Life in Christ is extraordinary, delightful, and filled with indescribable spiritual riches. What Jesus described as “the abundant life” is like owning our own diamond mine. But often our response is similar to that of an atheist who said: “You so-called Christians don’t look as if you’ve been redeemed. You’re as fearful, guilt-ridden, anxious, confused, miserable, and adrift in an alien environment as I am. I’m allowed; I don’t believe. I have nothing to hope for. You claim you have a Saviour. Why don’t you look like you’re saved?”
It’s tragic that “outsiders” have that perception of us.
So my question: If Jesus gave us abundant life, which begins the moment we are justified or born again, shouldn’t Christians be the most content people on our planet?
It’s important to note that if believers are chronically unhappy, it doesn’t mean they are not saved. It could simply be a sign that the thief called Satan, and his minions (whom Jesus called robbers), have killed and destroyed their joy of salvation.

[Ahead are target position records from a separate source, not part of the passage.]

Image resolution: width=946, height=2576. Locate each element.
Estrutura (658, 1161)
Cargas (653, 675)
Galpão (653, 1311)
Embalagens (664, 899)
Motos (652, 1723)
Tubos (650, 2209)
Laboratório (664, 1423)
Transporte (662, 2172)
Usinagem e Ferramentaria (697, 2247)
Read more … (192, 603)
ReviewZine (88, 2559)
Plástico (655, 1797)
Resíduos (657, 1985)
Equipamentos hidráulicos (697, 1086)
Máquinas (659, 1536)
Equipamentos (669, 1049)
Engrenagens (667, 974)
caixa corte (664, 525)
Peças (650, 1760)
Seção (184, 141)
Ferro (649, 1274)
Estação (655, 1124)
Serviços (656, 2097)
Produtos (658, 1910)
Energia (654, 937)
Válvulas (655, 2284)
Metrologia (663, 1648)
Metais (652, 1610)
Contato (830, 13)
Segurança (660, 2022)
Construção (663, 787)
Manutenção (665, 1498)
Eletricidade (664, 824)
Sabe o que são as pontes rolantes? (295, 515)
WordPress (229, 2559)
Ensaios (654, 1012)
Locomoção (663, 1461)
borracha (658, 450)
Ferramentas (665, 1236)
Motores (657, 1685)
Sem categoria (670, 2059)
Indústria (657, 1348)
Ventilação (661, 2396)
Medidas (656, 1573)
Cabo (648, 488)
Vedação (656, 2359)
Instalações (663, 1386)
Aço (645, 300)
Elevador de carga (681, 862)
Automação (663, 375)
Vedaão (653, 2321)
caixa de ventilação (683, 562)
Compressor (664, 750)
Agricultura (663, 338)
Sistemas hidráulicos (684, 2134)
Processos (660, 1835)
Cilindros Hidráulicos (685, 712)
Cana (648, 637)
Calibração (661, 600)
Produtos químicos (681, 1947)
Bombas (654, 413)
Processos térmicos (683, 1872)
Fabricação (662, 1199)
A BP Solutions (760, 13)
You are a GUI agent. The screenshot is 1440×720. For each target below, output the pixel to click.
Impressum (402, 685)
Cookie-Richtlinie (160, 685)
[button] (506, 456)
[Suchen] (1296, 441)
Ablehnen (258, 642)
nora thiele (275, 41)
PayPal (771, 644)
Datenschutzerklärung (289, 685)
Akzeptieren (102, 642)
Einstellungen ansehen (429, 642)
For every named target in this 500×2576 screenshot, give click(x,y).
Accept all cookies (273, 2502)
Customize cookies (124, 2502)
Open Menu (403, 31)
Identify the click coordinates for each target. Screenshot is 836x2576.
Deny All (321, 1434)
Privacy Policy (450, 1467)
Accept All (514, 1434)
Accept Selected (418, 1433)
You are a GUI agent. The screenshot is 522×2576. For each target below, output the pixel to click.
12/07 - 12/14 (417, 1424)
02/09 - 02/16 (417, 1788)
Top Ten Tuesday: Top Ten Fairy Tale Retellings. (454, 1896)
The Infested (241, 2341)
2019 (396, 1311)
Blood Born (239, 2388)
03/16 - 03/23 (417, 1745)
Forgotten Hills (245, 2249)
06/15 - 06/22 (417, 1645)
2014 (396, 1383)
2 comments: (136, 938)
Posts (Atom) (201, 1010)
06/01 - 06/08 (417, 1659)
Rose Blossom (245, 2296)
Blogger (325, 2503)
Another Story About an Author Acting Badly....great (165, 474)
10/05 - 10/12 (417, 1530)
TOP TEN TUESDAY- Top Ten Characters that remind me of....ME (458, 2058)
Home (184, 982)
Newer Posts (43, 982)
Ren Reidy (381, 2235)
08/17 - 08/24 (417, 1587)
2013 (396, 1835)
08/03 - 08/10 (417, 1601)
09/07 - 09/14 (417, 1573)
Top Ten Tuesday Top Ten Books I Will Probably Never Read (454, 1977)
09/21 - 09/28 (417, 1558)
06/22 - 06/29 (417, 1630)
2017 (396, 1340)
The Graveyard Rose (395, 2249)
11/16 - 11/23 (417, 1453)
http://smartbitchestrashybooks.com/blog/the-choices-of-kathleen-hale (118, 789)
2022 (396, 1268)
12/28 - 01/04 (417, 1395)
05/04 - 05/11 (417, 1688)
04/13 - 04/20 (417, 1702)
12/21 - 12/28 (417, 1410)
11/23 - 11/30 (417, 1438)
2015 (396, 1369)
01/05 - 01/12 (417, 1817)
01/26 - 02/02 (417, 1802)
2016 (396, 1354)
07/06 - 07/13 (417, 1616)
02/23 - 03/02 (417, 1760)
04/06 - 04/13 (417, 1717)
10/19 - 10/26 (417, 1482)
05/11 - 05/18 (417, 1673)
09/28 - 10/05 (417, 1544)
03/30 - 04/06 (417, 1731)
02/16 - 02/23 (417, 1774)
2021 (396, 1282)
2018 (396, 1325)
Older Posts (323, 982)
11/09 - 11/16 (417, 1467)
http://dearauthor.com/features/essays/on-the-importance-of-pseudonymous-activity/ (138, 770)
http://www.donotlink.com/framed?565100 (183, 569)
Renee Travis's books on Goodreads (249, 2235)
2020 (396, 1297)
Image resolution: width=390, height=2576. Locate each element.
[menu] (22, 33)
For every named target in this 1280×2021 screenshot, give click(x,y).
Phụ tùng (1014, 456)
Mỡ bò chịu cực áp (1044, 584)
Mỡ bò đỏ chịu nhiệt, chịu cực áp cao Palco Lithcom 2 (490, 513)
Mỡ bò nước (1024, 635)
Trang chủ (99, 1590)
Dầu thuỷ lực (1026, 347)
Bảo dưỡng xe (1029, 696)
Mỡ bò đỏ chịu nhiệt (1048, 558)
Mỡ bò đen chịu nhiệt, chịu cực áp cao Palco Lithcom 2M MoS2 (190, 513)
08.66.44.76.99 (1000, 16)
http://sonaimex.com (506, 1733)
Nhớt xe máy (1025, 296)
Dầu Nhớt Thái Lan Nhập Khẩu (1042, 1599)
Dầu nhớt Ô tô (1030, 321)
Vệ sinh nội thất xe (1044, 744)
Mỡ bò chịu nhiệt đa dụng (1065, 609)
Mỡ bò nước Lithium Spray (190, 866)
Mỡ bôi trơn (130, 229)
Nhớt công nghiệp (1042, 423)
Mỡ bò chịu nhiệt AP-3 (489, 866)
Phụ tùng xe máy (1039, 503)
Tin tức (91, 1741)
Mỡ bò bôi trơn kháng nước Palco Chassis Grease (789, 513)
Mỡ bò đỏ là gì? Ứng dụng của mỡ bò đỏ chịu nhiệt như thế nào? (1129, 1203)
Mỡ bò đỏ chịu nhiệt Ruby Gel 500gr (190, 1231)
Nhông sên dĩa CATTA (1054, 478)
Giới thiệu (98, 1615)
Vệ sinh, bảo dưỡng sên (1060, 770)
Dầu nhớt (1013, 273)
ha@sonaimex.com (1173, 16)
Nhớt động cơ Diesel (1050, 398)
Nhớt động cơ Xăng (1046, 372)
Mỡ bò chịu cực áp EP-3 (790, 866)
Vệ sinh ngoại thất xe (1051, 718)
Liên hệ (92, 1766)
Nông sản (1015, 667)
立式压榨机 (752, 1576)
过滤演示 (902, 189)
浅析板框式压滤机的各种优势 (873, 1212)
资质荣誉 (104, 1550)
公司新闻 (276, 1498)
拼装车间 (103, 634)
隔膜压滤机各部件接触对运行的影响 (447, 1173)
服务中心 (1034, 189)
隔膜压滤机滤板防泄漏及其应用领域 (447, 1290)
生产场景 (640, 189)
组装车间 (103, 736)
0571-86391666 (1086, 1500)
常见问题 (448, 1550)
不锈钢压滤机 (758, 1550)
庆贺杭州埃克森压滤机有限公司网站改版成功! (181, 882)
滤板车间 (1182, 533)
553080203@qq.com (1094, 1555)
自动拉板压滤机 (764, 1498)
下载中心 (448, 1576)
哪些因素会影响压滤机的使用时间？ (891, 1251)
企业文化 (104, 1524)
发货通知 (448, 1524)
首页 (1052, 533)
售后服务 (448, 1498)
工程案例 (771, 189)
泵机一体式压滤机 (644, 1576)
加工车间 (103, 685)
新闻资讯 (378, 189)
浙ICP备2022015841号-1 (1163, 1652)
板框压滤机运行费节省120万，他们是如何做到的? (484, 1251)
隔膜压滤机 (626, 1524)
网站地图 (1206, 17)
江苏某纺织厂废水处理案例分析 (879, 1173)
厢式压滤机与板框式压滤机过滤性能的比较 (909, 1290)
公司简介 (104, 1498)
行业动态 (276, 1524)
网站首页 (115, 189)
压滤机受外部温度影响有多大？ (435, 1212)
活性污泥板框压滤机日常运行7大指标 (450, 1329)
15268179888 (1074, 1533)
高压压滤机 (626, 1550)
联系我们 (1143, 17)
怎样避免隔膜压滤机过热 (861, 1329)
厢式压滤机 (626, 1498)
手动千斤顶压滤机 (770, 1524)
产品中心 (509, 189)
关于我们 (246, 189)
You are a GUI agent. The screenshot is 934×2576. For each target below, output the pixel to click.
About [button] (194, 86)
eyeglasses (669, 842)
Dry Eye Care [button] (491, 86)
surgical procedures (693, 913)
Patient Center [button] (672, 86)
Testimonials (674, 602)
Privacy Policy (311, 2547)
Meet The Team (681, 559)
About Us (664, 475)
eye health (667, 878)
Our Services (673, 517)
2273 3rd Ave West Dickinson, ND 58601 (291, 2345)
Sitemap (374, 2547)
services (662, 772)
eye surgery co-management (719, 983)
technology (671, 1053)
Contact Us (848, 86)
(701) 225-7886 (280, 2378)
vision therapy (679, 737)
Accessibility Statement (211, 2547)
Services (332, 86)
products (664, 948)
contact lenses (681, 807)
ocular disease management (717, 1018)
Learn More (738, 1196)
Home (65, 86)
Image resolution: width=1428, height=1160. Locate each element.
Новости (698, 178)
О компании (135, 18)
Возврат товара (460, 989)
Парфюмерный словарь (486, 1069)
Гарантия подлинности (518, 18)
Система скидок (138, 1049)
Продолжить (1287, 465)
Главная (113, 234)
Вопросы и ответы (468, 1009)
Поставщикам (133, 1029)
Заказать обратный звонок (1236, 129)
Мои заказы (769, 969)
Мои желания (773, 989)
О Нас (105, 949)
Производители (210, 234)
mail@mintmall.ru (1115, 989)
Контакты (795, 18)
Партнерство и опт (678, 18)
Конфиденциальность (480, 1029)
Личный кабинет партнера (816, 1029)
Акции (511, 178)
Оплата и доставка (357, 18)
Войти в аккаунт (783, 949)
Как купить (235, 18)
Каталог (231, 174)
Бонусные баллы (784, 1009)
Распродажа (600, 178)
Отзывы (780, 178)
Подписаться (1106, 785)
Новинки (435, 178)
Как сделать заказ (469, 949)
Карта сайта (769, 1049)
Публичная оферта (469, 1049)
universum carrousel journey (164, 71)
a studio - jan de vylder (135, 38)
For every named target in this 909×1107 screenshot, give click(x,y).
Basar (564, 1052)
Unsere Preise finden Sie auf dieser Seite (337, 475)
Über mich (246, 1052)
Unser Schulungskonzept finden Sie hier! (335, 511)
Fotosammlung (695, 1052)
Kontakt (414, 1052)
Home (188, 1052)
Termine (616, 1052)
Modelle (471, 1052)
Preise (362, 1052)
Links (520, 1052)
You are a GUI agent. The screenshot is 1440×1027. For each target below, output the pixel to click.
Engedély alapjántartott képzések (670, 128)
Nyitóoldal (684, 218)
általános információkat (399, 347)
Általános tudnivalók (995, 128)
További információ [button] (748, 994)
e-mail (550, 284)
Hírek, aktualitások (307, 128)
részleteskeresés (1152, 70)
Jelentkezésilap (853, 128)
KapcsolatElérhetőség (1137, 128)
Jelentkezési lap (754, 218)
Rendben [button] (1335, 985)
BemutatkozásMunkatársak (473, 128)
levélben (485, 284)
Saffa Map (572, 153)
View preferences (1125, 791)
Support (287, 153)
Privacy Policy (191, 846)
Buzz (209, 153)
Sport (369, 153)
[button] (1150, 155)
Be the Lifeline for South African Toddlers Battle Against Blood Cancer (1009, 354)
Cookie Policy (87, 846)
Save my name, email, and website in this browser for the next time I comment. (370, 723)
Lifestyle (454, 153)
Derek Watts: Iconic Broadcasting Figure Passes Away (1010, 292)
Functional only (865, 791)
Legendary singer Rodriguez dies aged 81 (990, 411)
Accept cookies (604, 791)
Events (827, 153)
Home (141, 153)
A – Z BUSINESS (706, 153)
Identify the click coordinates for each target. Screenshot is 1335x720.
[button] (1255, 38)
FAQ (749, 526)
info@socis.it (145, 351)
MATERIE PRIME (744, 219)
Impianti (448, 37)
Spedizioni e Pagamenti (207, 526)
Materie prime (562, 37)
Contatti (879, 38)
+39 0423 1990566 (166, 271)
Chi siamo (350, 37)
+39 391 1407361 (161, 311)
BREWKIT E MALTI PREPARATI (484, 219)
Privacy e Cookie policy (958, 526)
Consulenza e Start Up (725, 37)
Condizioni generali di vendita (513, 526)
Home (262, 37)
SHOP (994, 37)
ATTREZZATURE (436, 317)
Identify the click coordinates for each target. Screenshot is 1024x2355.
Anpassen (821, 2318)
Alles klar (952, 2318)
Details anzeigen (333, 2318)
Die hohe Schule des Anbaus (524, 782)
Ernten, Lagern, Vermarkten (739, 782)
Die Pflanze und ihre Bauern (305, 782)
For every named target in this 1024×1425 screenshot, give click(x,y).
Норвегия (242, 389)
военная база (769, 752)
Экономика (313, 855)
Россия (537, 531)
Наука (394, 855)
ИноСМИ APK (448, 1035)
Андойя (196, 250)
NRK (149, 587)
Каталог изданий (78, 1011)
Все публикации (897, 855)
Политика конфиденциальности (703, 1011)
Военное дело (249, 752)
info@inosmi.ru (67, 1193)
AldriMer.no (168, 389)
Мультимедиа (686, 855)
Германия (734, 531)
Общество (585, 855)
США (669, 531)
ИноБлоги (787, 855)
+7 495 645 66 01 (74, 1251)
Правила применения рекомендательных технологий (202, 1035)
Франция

But it’s never too late to rediscover and recover that abundant life for which the only source is Jesus. Let’s not waste time regretting the past, looking for someone or something to blame in the present, or fearing the future.
Thank God for Jesus. By God’s generous grace we don’t have to hoard our treasure. We can spend it, lend it, and send it to do the Holy Spirit’s bidding because we have the Rock, Jesus, the living Stone (1 Peter 2:3, 4).
Hyveth Williams is a professor of homiletics at the Seventh-day Adventist Theological Seminary at Andrews University.